The apologists say, “Look what the computer lets me do!” The survivors say, “I guess I’m just too stupid to understand these newfangled machines.” The apologists say, “Look at this! A dancing bear!” The survivors say, “I need something that dances, so I guess a bear is the best I’m gonna get.”
Unfortunately, most of the people involved with creating software lean more toward the apologist side, failing to understand how incomprehensible the software comes across to people who do not enjoy challenging themselves with computer interaction puzzles.
When left to their own devices, programmers build software the way that makes the most sense to them. They frequently do not “design” the user interaction aspect at all, but rather just start coding. That may work well enough for programming tools like compilers and debuggers and text editors, but software that is meant to be used by non-programmers should take into account how those users think, and what those users want to do with the software.
Confusing, poorly-designed software development can be especially problematic when building custom software used internally in a business, for it is being foisted upon employees who lack the option to avoid using it.
Badly designed business software makes people dislike their jobs. Their productivity suffers, errors creep into their work, they try to cheat the software, and they don’t stay in the job very long. Losing employees is very expensive, not just in money but in disruption to the business, and the time lost can never be made up. Most people who are paid to use a tool feel constrained not to complain about that tool, but it doesn’t stop them from feeling frustrated and unhappy about it.
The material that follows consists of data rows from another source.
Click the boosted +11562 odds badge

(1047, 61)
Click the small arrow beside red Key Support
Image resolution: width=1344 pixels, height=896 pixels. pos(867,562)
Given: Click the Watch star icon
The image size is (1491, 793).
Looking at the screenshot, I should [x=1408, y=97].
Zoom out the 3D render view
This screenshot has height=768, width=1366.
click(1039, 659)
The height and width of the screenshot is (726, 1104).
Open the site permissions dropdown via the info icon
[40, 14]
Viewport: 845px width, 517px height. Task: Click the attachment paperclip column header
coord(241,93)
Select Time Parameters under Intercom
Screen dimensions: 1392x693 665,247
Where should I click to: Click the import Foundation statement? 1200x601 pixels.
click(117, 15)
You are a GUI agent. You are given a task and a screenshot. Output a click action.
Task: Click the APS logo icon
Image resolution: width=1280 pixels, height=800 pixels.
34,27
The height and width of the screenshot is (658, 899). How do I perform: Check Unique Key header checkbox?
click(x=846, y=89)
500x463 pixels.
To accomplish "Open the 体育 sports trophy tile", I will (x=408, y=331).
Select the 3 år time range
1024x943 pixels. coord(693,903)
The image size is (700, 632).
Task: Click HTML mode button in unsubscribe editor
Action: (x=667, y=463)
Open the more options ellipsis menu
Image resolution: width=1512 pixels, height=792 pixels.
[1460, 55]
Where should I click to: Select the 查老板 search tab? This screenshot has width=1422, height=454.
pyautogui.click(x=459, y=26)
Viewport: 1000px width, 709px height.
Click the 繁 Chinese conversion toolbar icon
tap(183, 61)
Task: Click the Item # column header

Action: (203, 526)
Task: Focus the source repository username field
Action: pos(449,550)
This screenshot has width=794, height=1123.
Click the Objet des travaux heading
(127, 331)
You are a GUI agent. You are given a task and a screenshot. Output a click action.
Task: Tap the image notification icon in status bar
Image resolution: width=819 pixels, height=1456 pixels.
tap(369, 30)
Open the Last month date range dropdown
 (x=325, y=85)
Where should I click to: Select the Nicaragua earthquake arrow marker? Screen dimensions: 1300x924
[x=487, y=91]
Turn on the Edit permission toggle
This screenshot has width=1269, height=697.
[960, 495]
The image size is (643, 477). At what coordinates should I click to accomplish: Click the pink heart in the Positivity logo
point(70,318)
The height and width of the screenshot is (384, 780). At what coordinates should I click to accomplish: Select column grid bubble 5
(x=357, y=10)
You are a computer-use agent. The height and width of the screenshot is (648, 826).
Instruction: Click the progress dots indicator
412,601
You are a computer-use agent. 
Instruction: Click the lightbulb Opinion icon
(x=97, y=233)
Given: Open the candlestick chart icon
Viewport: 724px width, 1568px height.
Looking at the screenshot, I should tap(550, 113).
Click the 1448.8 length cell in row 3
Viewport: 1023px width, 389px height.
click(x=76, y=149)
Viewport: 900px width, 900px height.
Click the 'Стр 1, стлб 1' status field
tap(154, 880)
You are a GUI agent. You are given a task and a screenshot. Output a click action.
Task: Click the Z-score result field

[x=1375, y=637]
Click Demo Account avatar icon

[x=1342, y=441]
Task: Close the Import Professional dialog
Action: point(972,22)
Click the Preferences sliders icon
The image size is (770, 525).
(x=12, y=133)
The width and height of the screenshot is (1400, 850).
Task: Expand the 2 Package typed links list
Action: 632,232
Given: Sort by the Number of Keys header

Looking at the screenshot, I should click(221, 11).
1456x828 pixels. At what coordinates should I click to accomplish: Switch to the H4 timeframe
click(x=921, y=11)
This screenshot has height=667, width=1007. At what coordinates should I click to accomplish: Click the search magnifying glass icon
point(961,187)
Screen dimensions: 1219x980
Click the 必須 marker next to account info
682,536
Cooper recommends that deliberate design should be a major part of a software project, and that it should take place before any user-facing software is written. Further, the design would best be done not by programmers, who are expert in intricate, mentally-challenging details, but rather by dedicated designers, who are in position to better advocate for the users. (It is conceivable that programmers could also be good designers, but there is often too much conflict of interest.)
What to Do?
What would good design look like? The second half of the book is overflowing with helpful ideas. Hitting on a few topics:
- Don’t design for specific literal users; instead, based on real users, invent personas — fictional characters that represent your users. These will help keep the design process grounded without trying to account for every possible detail of every possible actual user. Trying to build software that pleases all the people all the time is unwise, as there are so many different potential users. Instead, focus on as few users — or as few personas — as possible, and do everything you can to make sure your software is not only liked by them, but utterly and completely loved.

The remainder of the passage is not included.